Porto Alegre, admitamos, não tem grandes atrações naturais, como o Rio, Salvador e Florianópolis. Temos o pôr do sol do Guaíba, ok, mas a selvagem poluição visual demole qualquer esperança de ser reconhecida visualmente, tal qual uma Paris dos pampas, como o são Montevidéu e Buenos Aires. Então, nada mais justo que tomemos para nós um título que é nosso por legitimidade. Porto Alegre, registre-se, conta mais de 100 churrascarias e deve ter quase uma churrasqueira, ainda que improvisada, por domicílio.
Identificar e impulsionar uma marca é decisivo no disputado mercado do turismo mundial. Olhe-se o caso da pequenina Bra, no Piemonte italiano. Trata-se de uma cidade industrial, sem grandes atrativos. Mas ali nasceu nos anos 80 o movimento slow food, que prega o prazer de uma alimentação com calma e ingredientes locais, diferenciados e sustentáveis. É a contramão do fast food.
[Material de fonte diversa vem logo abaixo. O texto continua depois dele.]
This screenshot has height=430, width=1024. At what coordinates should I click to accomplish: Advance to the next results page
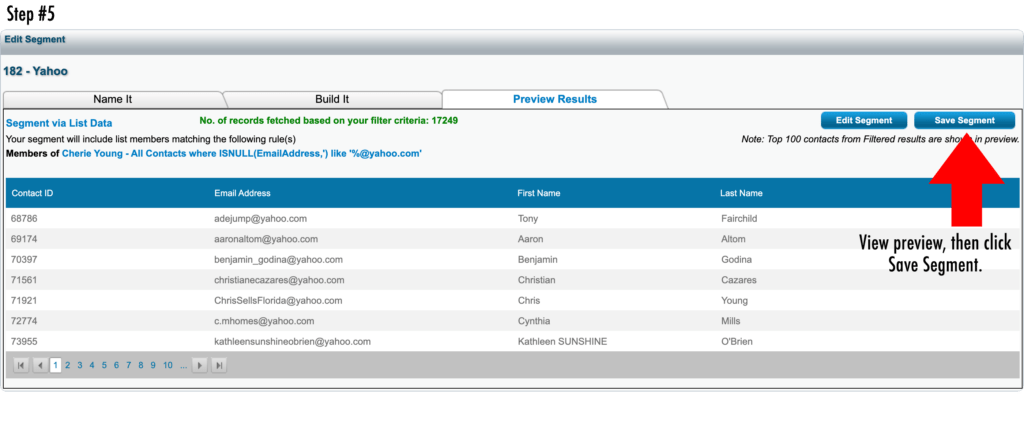(200, 366)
Agora, Bra exibe uma respeitada faculdade internacional de gastronomia e filas para reservas nos seus bons restaurantes. Todos na cidade saem ganhando, mesmo aqueles que nunca provaram a tal “comida lenta”.
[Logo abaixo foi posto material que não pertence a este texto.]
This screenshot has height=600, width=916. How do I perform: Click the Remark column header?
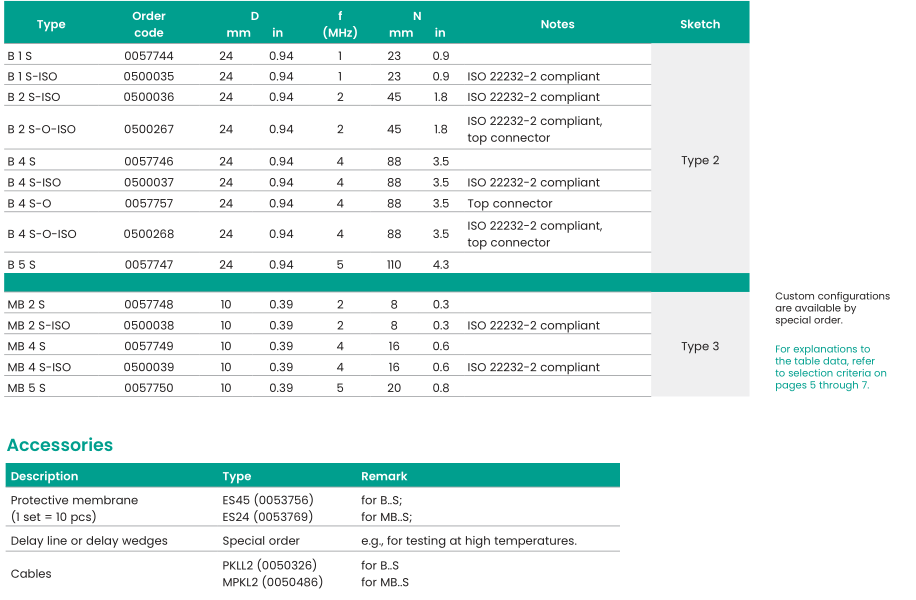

Está na hora de colher os legados desta nação do assado e dar as boas-vindas a um naco do turismo gastronômico.
Da mesma forma, os benefícios econômicos que podem advir do reconhecimento como capital do churrasco têm potencial para favorecer gregos e troianos, carnívoros e vegetarianos. Não se precisa – aliás, não se deve – ser um bebedor contumaz para se trabalhar em bar ou na sua cadeia de suprimentos. O mesmo vale para o churrasco.
O selo é só um primeiro passo. Por décadas, o Rio Grande do Sul e Porto Alegre exportaram incontáveis churrasqueiros para o resto do Brasil e para o mundo. Agora, está na hora de colher os legados desta nação do assado e dar as boas-vindas a um naco do turismo gastronômico, que, sozinho, movimenta algo como U$ 50 bilhões anuais. Vale a pena manter acesa a brasa.